Is it worth telling kids about their mistakes

Attitudes to memories of created follies, ridiculous situations and miscalculations in each person cause special emotions. Someone doesn’t like the past, in which he didn’t appear at his best, someone is looking for the guilty, and someone turns similar stories into a reason to laugh, or even be proud of their rich experience. Opinions can change dramatically as soon as it comes to the need to tell your children about the former.

All parents want the relationship between them and their heirs to be perfect. Accordingly, one’s own beliefs, which do not coincide with the generally accepted standard, need to be audited. Toddlers should get the best, including the very best dad and mom. Often in pursuit of these images, a person loses his true appearance, which his child so needs.

Hiding mistakes

Being a superhero to your children is natural. Insecurity in their powers prompts some personas not a good idea – artificially to create in the eyes of the child the image of an infallible person. Then these unfortunate ones are tormented by fear of exposure. Indeed, it may so happen that the main viewer of their performance will notice some lack of the protagonist and become disappointed in it.

Are the petty fears of an adult deceiver comparable to that world of horror in which their chado inhabits? The child observes the lives of impeccable people, but periodically makes mistakes. A sense of his own inferiority haunts him constantly. Naturally, you can ask for advice from your idol, but the same has never been in such situations, will not understand, condemn, just ashamed to admit that it is not possible to conform to the family standard.

Two types

of

people who are motivated by absolutely different motives can tell children tirelessly about the foolishness committed:

  • Antihero parents, who are afraid, $ that the child will repeat their sad way. They don’t realize that a child is also part of their non-casing life, and they may have quite the opposite view of the surrounding reality.
  • Hero parents who aren’t afraid of having a child is their full copy. They draw the way for the baby in advance with an abundance of trouble and bad deeds. When a child grows up, he may not show interest in such adventures, but as a child will try to do everything the older ones demand from him. Meet antiheroes who do not conduct a targeted information attack on children, but share in their presence memories with their buddies.

Both types of parents risk becoming absolutely incomprehensible geezers in the eyes of their own children. The imposed scheme of action at a certain point will begin to gravitate the younger man.

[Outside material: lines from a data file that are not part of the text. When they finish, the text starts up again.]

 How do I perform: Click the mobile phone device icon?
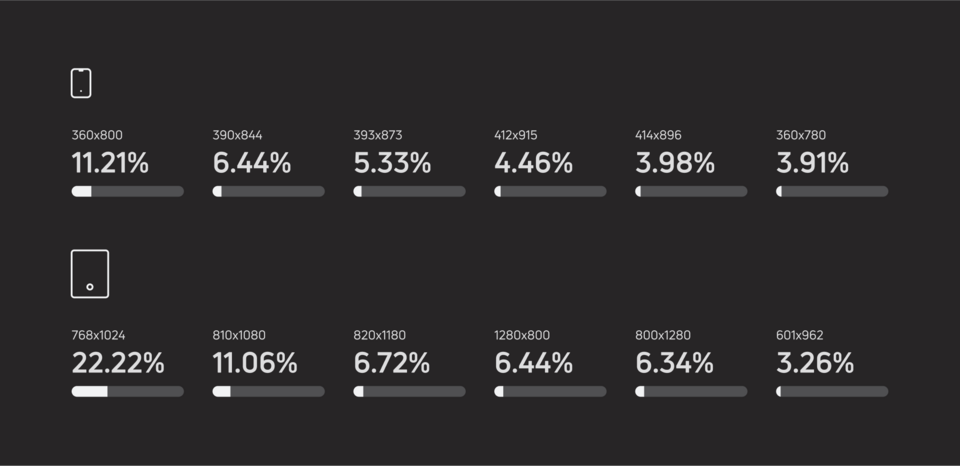[81, 83]
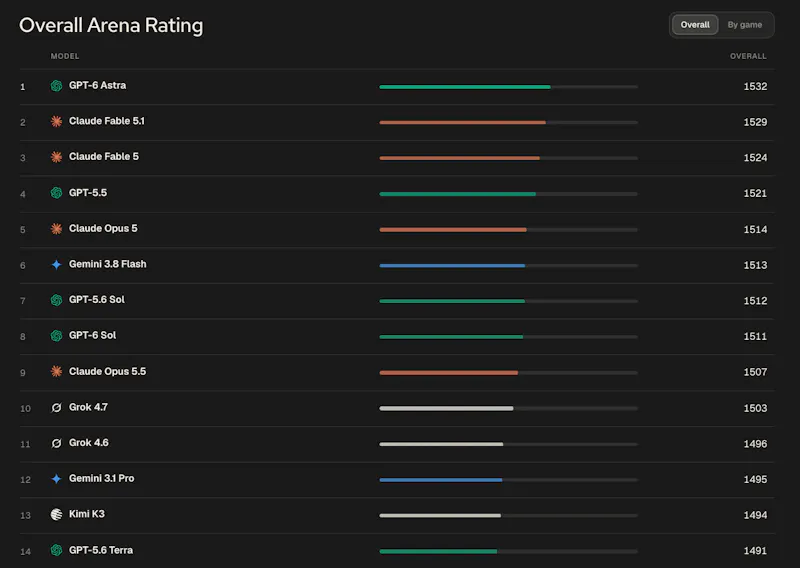This screenshot has height=568, width=800.
Task: Click the MODEL column header
Action: point(65,56)
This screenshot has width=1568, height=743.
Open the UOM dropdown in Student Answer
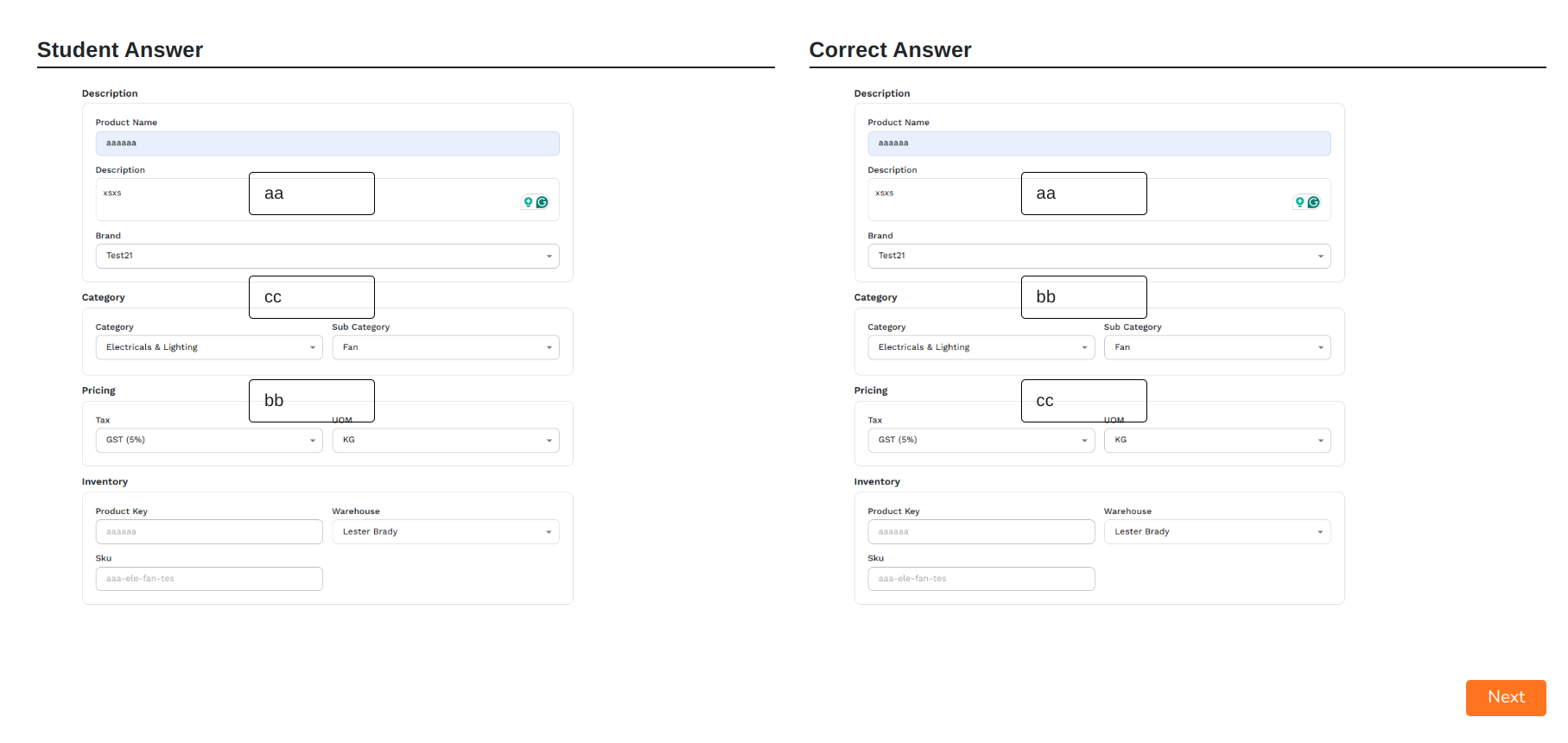[445, 441]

He will not just give it up, but start protesting, committing a string of stupid acts contrary to the instructions of older family members.

Talk about mistakes

All the examples of wrong parenting described above are generated by an incorrect attitude to dialogue with child. A grown man denies himself as an individual for the sake of having his descendant admire something artificial. Would someone who instead of dad and mom had characters from the pages of imaginary books be happy? No, because isolation has a negative effect on the emerging psyche, and the simulated images will never be close people for the kid.

So, or else the person mentions his mistakes. No need to be shy about that. Once these episodes stop causing an acute emotional reaction in an adult, they will stop presenting them as some mystical value that must either be concealed or demonstrated on every corner. As a rule, the most calmly spoken about miscalculations are with the closest people. It is necessary to include one’s children in the circle.

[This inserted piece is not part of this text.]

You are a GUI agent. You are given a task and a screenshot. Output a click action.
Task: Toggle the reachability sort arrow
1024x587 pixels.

Why it is necessary for children

Child in the right to be familiar with their parents. He should know that they were doing ridiculousness too, know how they feel about their experience. This will allow him to take his own sins calmer and, if necessary, ask for advice from the senior. Sometimes there will be no direct request for help, there will be imitation of the closest person who has found a way out of a difficult situation.

A very important point is the right to not disclose any unpleasant details. It should not be concluded from all of the above that parents are not in the right to refuse to live individual unsympathetic episodes from their lives. They simply shouldn’t respond to the child’s questions with a radical denial that they have made similar mistakes. Let the child understand that parents are not ready to talk about something now. He himself should have the same right and seek advice only when he wants it.